GNU/Linux primer 2
This is a follow-up of the original primer based on the various questions asked by various individuals either through e-mail or through the comment system in the blog or otherwise. The rest of the blog-post would be attempting to give answers on the same.
Q. A GNU/Linux system is confusing
A. While by confusing it may have many/multiple meanings I am assuming one is inundated by the huge number of choices one faces. In that context :-
A GNU/Linux system is designed to be modular in nature giving as many choices and forks as possible. While making those choices may be overwhelming , I would argue that those those choices need to be there for one of the simplest reasons of all.
Many of these components/applications have small yet highly-talented teams who are delivering whatever solution they are doing. Now, which teams would be able to maintain a certain team commitment, be not outdated and be competitive is not known. This is the same for proprietary as well as free software.
For e.g. right now, there is a huge transition happening on the KDE front i.e. KDE is making efforts at giving users and developers a much better nicer interface but its in a flux-mode which means its not stable.
Whereas GNOME is still travelling a non-breakage path for some duration.
Please be aware both of these are well-funded and run on quite a few free operating systems.
Q. why GNU/Linux implementation is so costly?
Q. Why is it not able to not cross 0.5 % of the desktop share market?
Q. They charge for everything, including training
Q. Finding GNU/Linux resources is difficult and costly.
This is all relative to the Windows experience.
A. Well, there are numerous questions to handle at one go and while I have not all the answers perhaps I will try to answer them one by one.
Here’s one partial answer to the question given above.
Osric Fernandes wites:-
if software only has a one-time development cost, then why do should we charge for each and every copy? If you want to have a business model around FOSS as a developer, you can charge a one-time, but high fee for developing customized software. You can also keep your development cost low, by reusing components from other FOSS projects rather than developing from scratch. You can also form a business model around supporting / maintaining software.
While this is a good answer as any but it doesn’t answer the whole question.

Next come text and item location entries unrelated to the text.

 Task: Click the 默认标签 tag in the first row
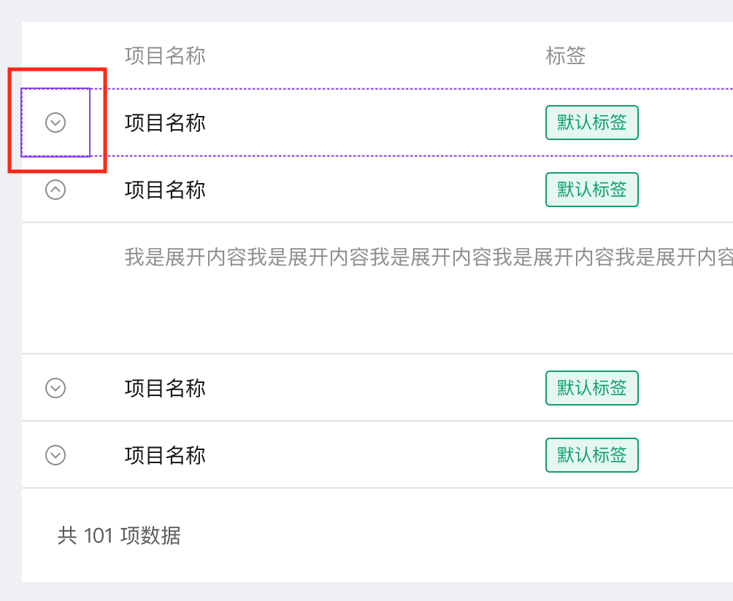(x=591, y=122)
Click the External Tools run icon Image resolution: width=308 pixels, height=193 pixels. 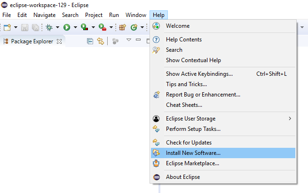(102, 27)
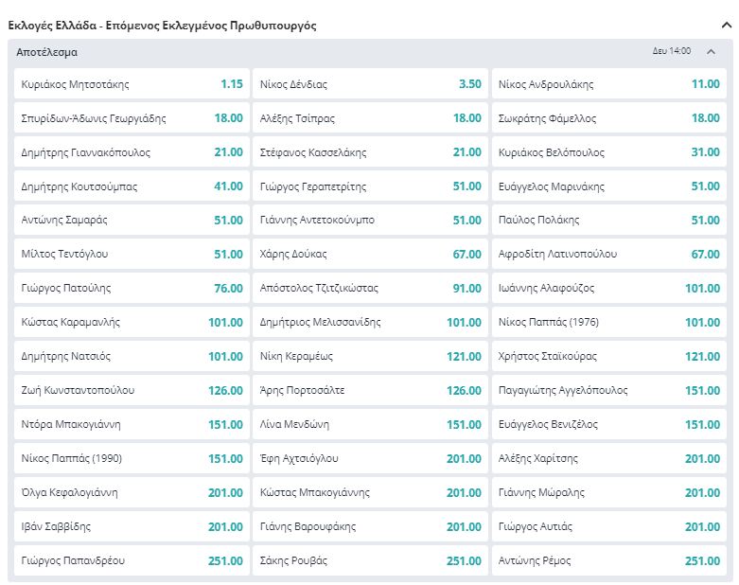Select Απόστολος Τζιτζικώστας at 91.00

[370, 289]
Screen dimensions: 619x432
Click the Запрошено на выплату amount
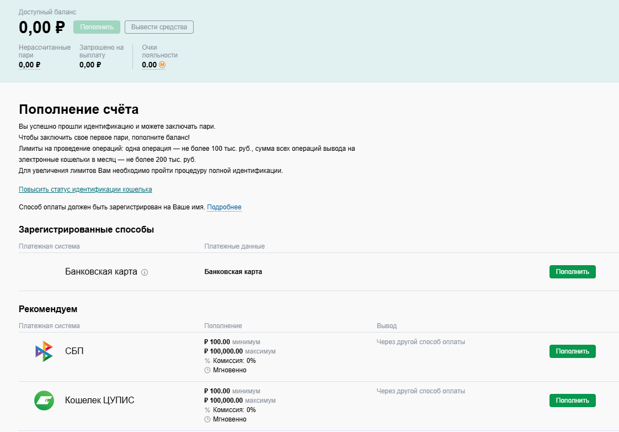(90, 65)
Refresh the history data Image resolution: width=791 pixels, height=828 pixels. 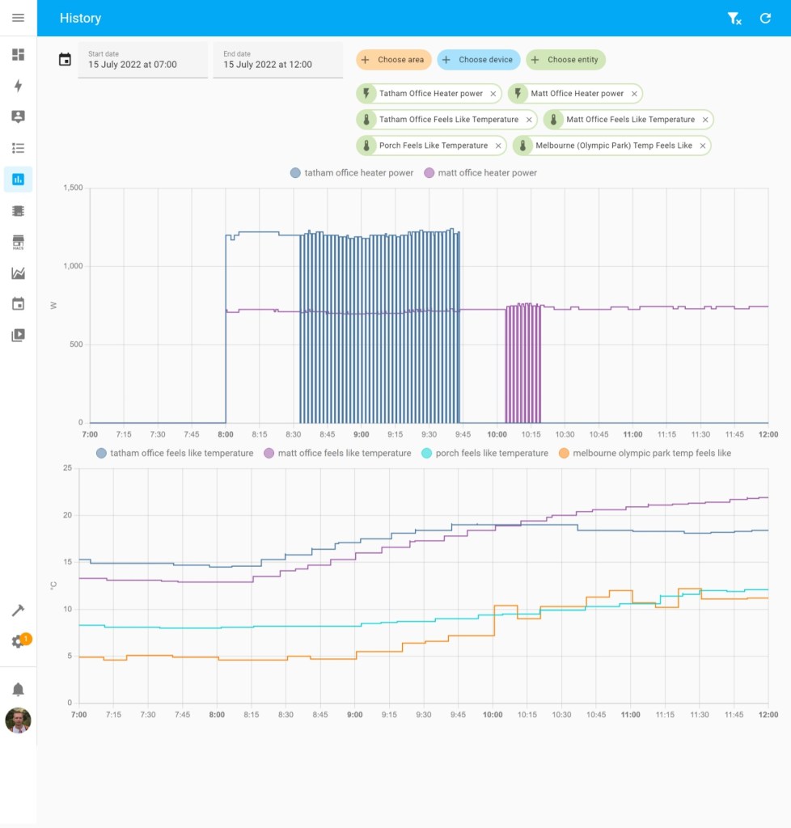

a. The first I would really like to attack is the argument that GNU/Linux hasn’t hit past the 0.5% , according to Gartner it has risen to 4% . The other thing that is not taken into account is that almost all the GNU/Linux desktop distros. have a policy of having an opt-in policy which basically asks when you are installing that do you want to push the stats to the server or not. In fact you will see many of the distributions being very open about what they do.
b. One of the simplest reason for this is that the distributions wants users to be comfortable. If they feel they can send everything from which version, what hardware, which packages and all these sorts of information. While much of this information may be benign, people may or may not do not want to do the same.
c. On a Windows machine whether one likes it or not, doesn’t matter if one is an authorized or a non-authorized user the license key is able to track how many desktops and all sorts of information is sent involuntarily the first time one connects to the Internet.
(Please be aware I am talking about explicitly distributions like Fedora, OpenSuse, Mandriva, Ubuntu and alike . Not the Enterprise ones)
d. One other reason is that the Windows ecosystem is a very IP-friendly ecosystem , where one is able to have NDA’s (Non-Disclosure Agreements) and everybody is happy.
Almost all of the users do not know that the price of the product also includes the cost of the drivers as well and the drivers too have a license and limitations therein.
Its not as if GNU/Linux does not have binary blobs, there are but they are generally frowned upon. Most of the stuff as far as drivers are concerned are reverse-engineered most of the times although the tide is changing as the recent Atheros code submission as well as the Radeon code drop although lots remain to be done .
g. Another thing is support for a commercial release in MS-Windows for a specific version/release is typically between 5-7 years while that in GNU/Linux can go anywhere from 7-9 years in the Enterprise stack while on the desktop it is anywhere between 1.5 years to 3 years (on GNU/Linux) while MS-Windows doesn’t really have any.
h. The rapid pace of development actually means that teaching material has to be constantly updated whether its programming, networking whatever whereas Windows seeks to do dramatic changes once in 4 years and then uses the next 4 years to make people understand what they have done.
i. Now in the public-domain if we take the Indian context, we have NCERT which takes a view on syllabus and stuff. How do we contend to have books which would be deprecated in a year or slighly more as technology is moving so fast. While on the Windows platform it is more or less stagnant.
j. If you look at the classifieds in newspapers, you will find cost of training perhaps 10-15% higher and the options a little limited but that is supply and demand economics which will turn with time.
k. The QA and testing done by people in the free software community is pretty small. These are normally done by people who love a certain distribution quite a bit, or some are paid by their employers to see if the latest version of a certain distro. does not break compatibility with their device. The latter although is rare . This may push up the cost a bit during implementation.
a. An errata from Redhat shows that the Enterprise versions go for 7 years or more as well.
b. Kernel releases roughly every 3 months
That is all from my side for the moment.